A Ordem de Biden
A presidência Joe Biden tem de assumir a inevitabilidade da coexistência de várias ordens, ou esferas de influência - a americana, a chinesa e a russa.
No seu muito interessante livro A Ordem Mundial, Henry Kissinger escreve que “Toda a ordem internacional sofre, mais cedo ou mais tarde, o impacto de duas tendências que põem em causa a sua coesão: ou há uma redefinição de legitimidade, ou uma alteração significativa do equilíbrio de poder.” Segundo ele, a primeira tendência ocorre quando “os princípios subjacentes aos compromissos internacionais se alteram substancialmente, por serem abandonados pelos que estavam responsáveis pela sua guarda, ou ultrapassados com a imposição revolucionária de um conceito alternativo de legitimidade.” Já a segunda manifesta-se quando a ordem “se mostra incapaz de assimilar uma alteração profunda nas relações de poder”.
Agora que se inicia a nova Administração Biden, poucos assuntos terão mais impacto na vida de todos nós do que a forma como ela lidar com a necessidade de adaptar a ordem internacional às realidades dos dias de hoje.
Ao contrário de muitas explicações simplistas, que atribuíam a crise da ordem internacional liberal à simples ação de Donald Trump, assumo aqui que as regras, leis, instituições e preferências normativas que regulam o relacionamento no sistema internacional enfrentam há vários anos uma crise, simultaneamente, ao nível da legitimidade e da distribuição de poder, não sendo possível regressar ao passado idealizado das décadas 1990 e 2000.
Vamos por partes. A chamada ordem internacional liberal criada pelos Estados Unidos após o fim da Guerra Fria só foi possível pela existência da unipolaridade e porque a potência unipolar era liberal. O fim da esmagadora superioridade de poder da América, por um lado, e o colapso do princípio da democracia liberal como fonte de legitimidade nas relações internacionais, por outro, tornam necessário criar uma nova ordem que traduza quer a atual configuração da relação de poder, quer as várias ideologias das principais potências mundiais.
A presidência Joe Biden tem de assumir a inevitabilidade da coexistência de várias ordens, ou esferas de influência - a americana, a chinesa e a russa – e dar prioridade à criação do que Carlos Gaspar tem chamado de ordem internacional própria das democracias liberais.
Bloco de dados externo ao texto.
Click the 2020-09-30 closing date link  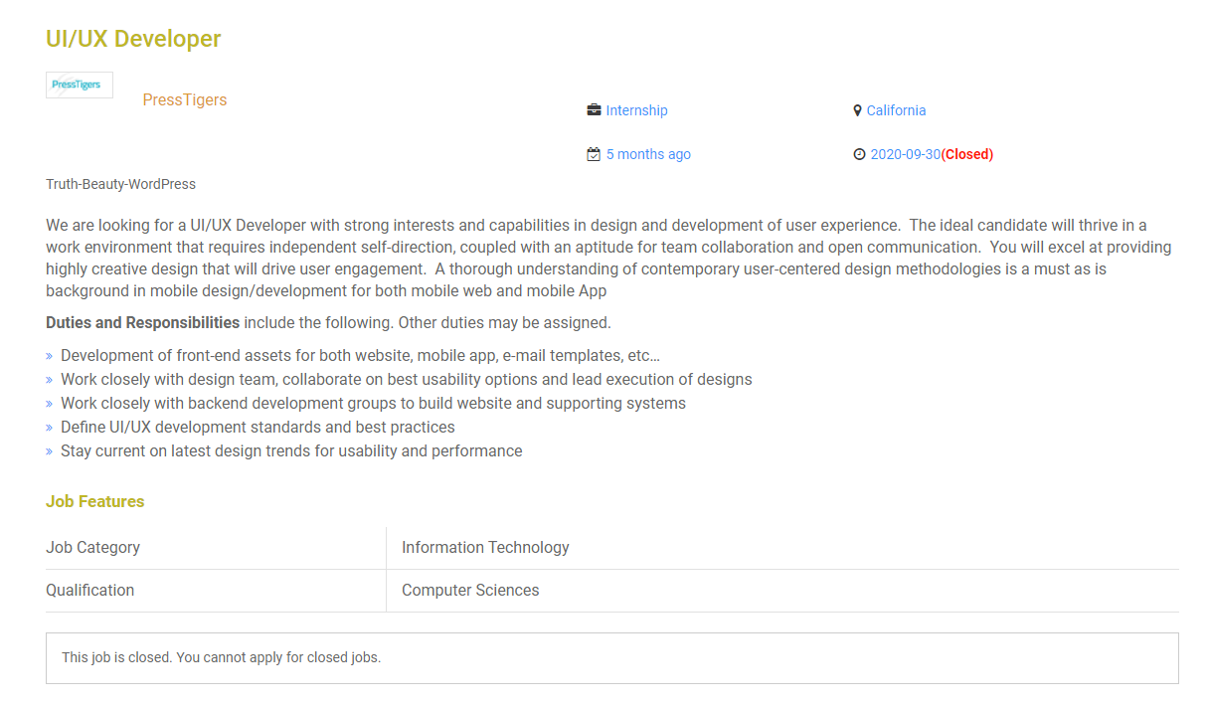(x=905, y=154)

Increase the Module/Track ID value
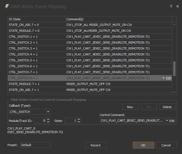[x=48, y=119]
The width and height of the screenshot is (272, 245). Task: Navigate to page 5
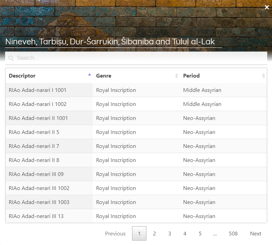point(200,234)
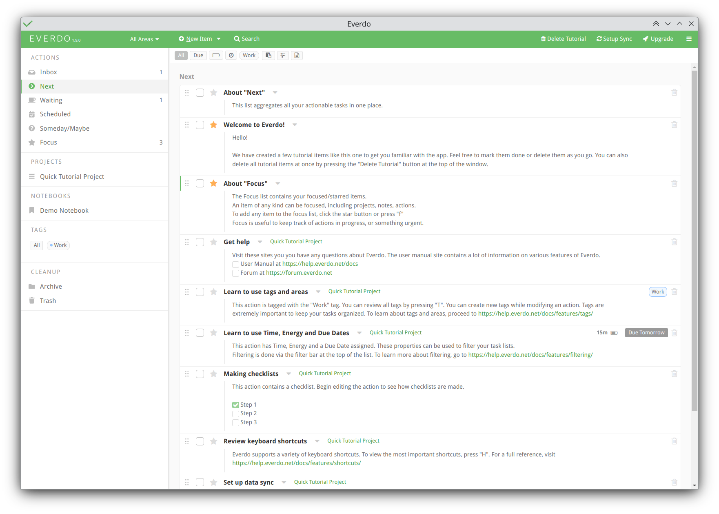Screen dimensions: 719x514
Task: Mark 'About "Next"' as done
Action: [x=200, y=93]
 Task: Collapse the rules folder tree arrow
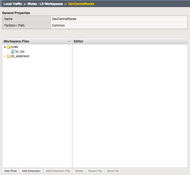click(x=5, y=47)

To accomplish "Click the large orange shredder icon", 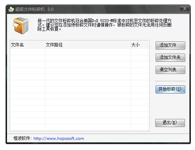I will point(21,25).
Em concreto, tal passa por fortalecer a democracia liberal dentro de casa e no mundo ocidental e por reforçar as alianças permanentes democráticas.
O primeiro aspeto tem a ver com a questão da legitimidade e implica a restauração do consenso sobre a ideologia da ordem das democracias liberais. Para tal, é preciso combater a deriva nacionalista, populista, iliberal e autoritária em todos os Estados que queiram fazer parte dela e reafirmar valores como o pluralismo, o cosmopolitismo, o multilateralismo, o comércio livre, a liberdade, a democracia, os direitos humanos, o Estado de Direito e a economia de mercado.
O segundo aspeto está relacionado com a distribuição de poder e com o reforço de alianças como a NATO, bem como os aliados democráticos no Indo-Pacífico, através do princípio da partilha de responsabilidades e de custos na manutenção da ordem e na Defesa Comum, aspeto ainda mais relevante numa altura em que os Estados Unidos estão em Retraimento Estratégico.
Esta tarefa não pode ignorar o facto de a estabilidade internacional implicar que pelo menos as principais potências estejam minimamente satisfeitas. Num mundo de várias esferas de poder, a questão coloca-se não da forma clássica, mas em termos da necessidade de a ordem internacional das democracias liberais ter de encontrar algum tipo de “acomodação” com a China e a Rússia. É certo que a competição entre elas é inevitável, mas é essencial evitar que tal se transforme num “jogo de soma nula”.
A Administração Biden é uma grande oportunidade para a ordem democrática liberal, talvez irrepetível. Nada será fácil, mas é preciso tentar. Pois, como também nos recorda Kissinger: “A nossa era precisa de ter como objetivo alcançar o equilíbrio enquanto refreia os cães da guerra. E temos de o fazer enquanto somos fustigados pelas correntes alterosas da história. A famosa metáfora para isto está no fragmento que nos adverte dizendo que “não se pode caminhar duas vezes no mesmo rio”.